Racismo travestido de elogio resulta na condenação de médico na Bahia
Por Eduardo Velozo Fuccia
Quem faz referência à cor de alguém de forma depreciativa, ainda que a pretexto de dirigir pretenso elogio, comete crime de racismo. Essa conclusão é do juiz Eros Cavalcanti Pereira, da 2ª Vara Criminal de Itabuna (BA), ao condenar um médico por injuriar uma mulher. Além de cumprir pena de quatro anos e dois meses de reclusão, o réu deverá indenizar a ofendida em R$ 25 mil por dano moral.
Conforme o Ministério Público (MP) narrou na denúncia, no dia 21 de fevereiro deste ano, a vítima e uma colega de trabalho, ambas servidoras da Secretaria da Saúde do Estado da Bahia (Sesab), realizavam uma vistoria no hospital onde o médico trabalha. Ao ver a ofendida, o réu comentou: “Que negra bonita! Nossa, nunca vi uma negra tão bonita assim! Para ser tão bonita assim, deve ter sangue branco correndo nas veias.”
“Constata-se que o réu, num primeiro momento, proferiu ofensas de cunho racista, injuriando a vítima em razão da sua cor, a despeito de as palavras por ele utilizadas haverem constituído, impropriamente falando, espécie de ‘elogio racista’, um inadmissível ‘galanteio’. Isso não retira o caráter odioso do ato, não afasta a ocorrência do racismo, não descaracteriza a prática criminosa”, destacou o julgador.
As duas servidoras eram acompanhadas por uma enfermeira do hospital, que também ouviu a fala do acusado.

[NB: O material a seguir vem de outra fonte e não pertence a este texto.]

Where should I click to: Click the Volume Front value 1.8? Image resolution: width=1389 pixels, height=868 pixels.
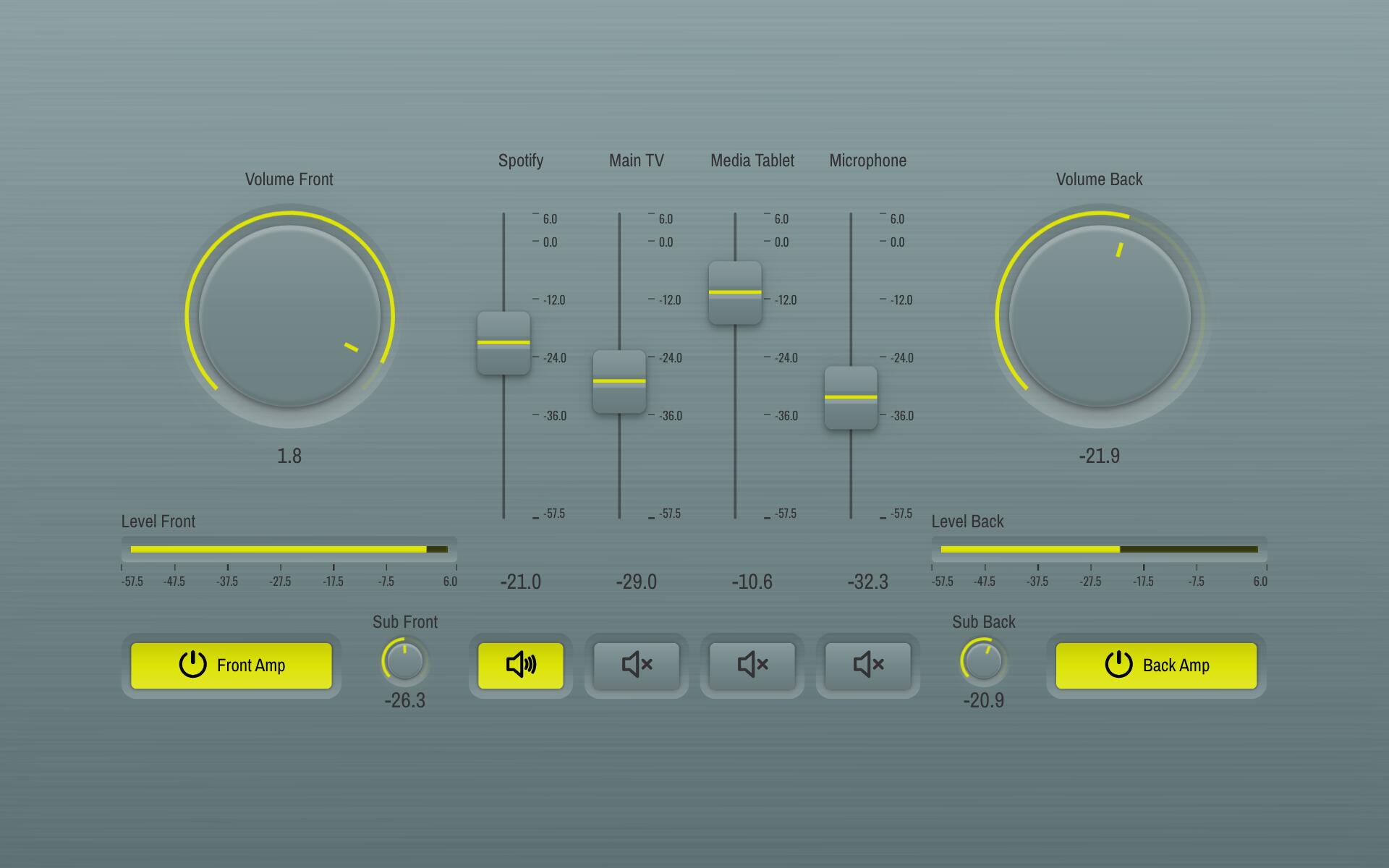click(289, 456)
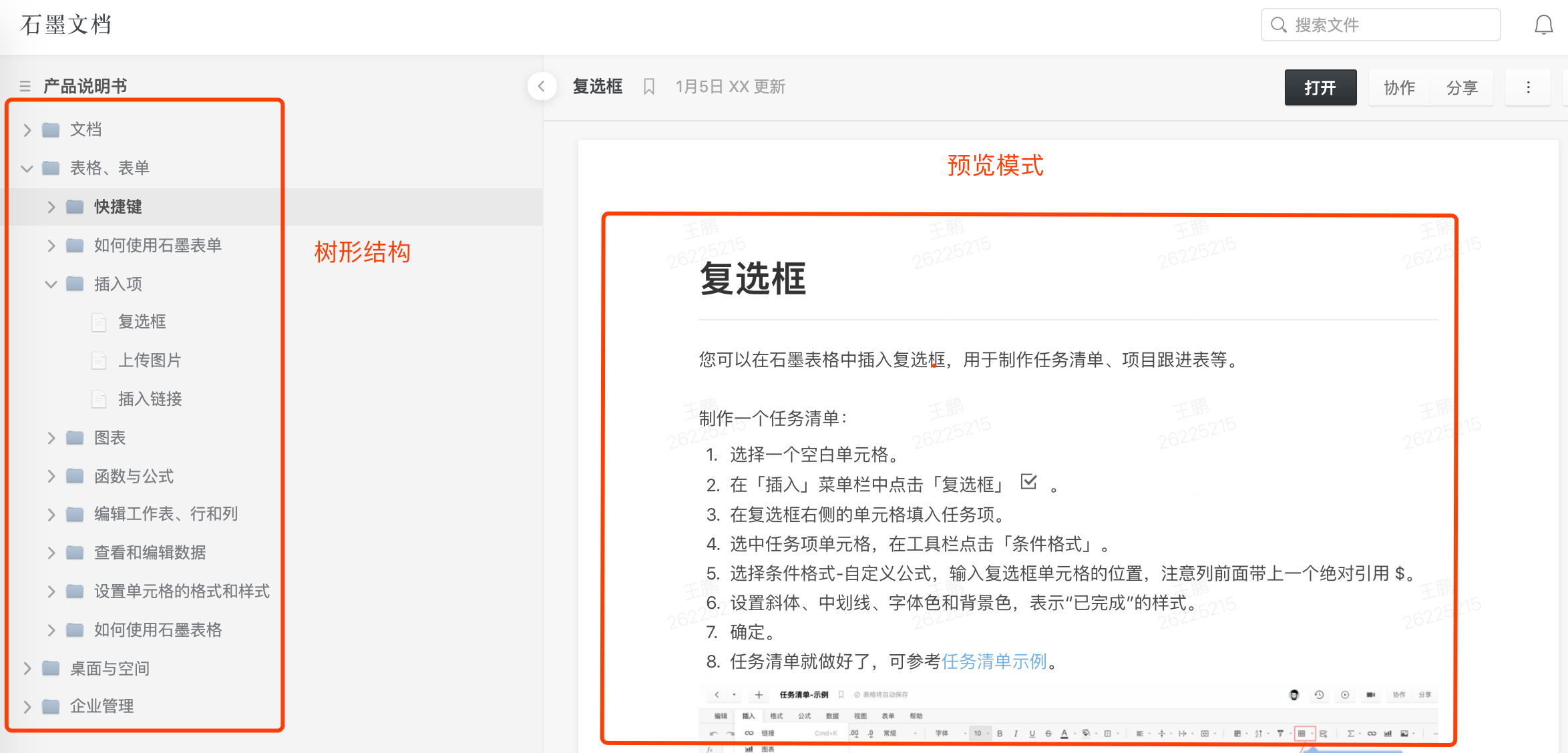Expand the 快捷键 folder
Image resolution: width=1568 pixels, height=753 pixels.
tap(51, 207)
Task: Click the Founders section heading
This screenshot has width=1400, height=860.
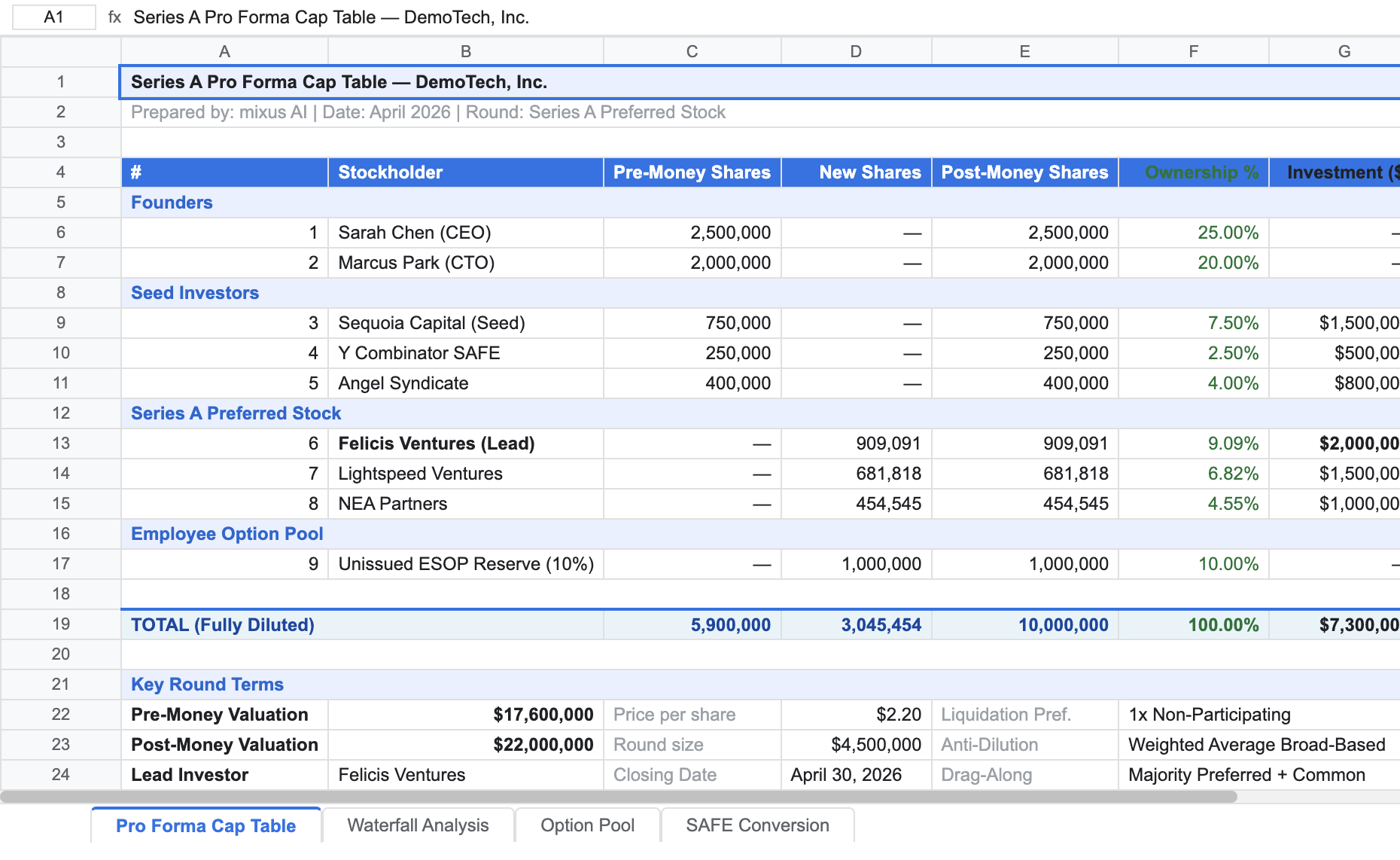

Segundo a denúncia, ao ser repreendido em razão da sua declaração, o réu não só a repetiu, como depois acrescentou: “Para ser bonita assim, ela deve ter sangue branco correndo nas veias, porque um preto jamais teria um filho bonito assim”. Em juízo, as três mulheres confirmaram as injúrias raciais.
A defesa do médico Luiz Carlos Leite de Souza requereu a sua absolvição sob o argumento de ausência de provas, pois a acusação se baseou apenas na versão da vítima e das testemunhas. Também alegou a inexistência de dolo específico para o crime de injúria racial, porque as palavras do acusado não tiveram qualquer conotação racista. O réu admitiu que “elogiou” a ofendida, mas negou ter externado qualquer preconceito.
Crime formal e continuado
O magistrado rejeitou as alegações defensivas, ressaltando que o caso em análise se trata de crime formal praticado oralmente, sem registro documental, estando a materialidade e a autoria demonstradas pelo mesmo acervo probatório. Segundo ele, os relatos da vítima e das testemunhas são convincentes, coerentes e robustos, comprovando “sobejamente” os fatos descritos na denúncia.
“Mesmo repreendido pelos presentes em razão do seu comportamento nitidamente preconceituoso, o ora acionado prosseguiu nas ofensas dirigidas contra a vítima, reafirmando e até acentuando o seu gesto racista por duas vezes”, observou Eros Pereira. Em razão da prática sucessiva de três atos injuriosos racistas, o juiz aplicou a regra do artigo 71 do Código Penal (crime continuado).
Desse modo, não houve a soma das penas das três injúrias raciais imputadas ao médico. Para fins de dosimetria, seguindo os critérios legais, o julgador considerou apenas uma das sanções, porque fixadas em igual patamar, e a elevou em um quinto, tornando-a definitiva em quatro anos e dois meses. Caso fossem estabelecidas penas diferentes, a exasperação recairia sobre a mais severa, conforme a regra do crime continuado.
Pereira determinou que o médico inicie o cumprimento da pena em regime fechado, devido às circunstâncias desfavoráveis. “O réu agiu com culpabilidade acentuada, pois perseverou na ação delituosa mesmo quando repreendido pelos presentes, demonstrando maior ousadia, arrogância e destemor. Isso reclama apenamento mais severo no plano da culpabilidade”.
Quanto ao pedido do MP para o acusado ser condenado a pagar à vítima valor mínimo a título de reparação dos danos causados pela infração, o magistrado assinalou que a lesão moral sofrida pela ofendida é in re ipsa, ou seja, presumida, dada à gravidade concreta da conduta (três ofensas). Pereira anotou ser “natural o abalo psicológico decorrente da ação criminosa, acentuado pela persistência traumática”.
Luiz Carlos chegou a ser preso em flagrante por policiais militares no hospital. Dois dias depois, foi solto mediante o pagamento de fiança e respondeu à ação penal em liberdade. Após ser condenado, o réu teve o direito de recorrer solto. Porém, ele não apelou e a sentença transitou em julgado, sendo expedido o seu mandado de prisão. A ordem de captura foi cumprida na casa do médico, encaminhado ao Conjunto Penal de Itabuna.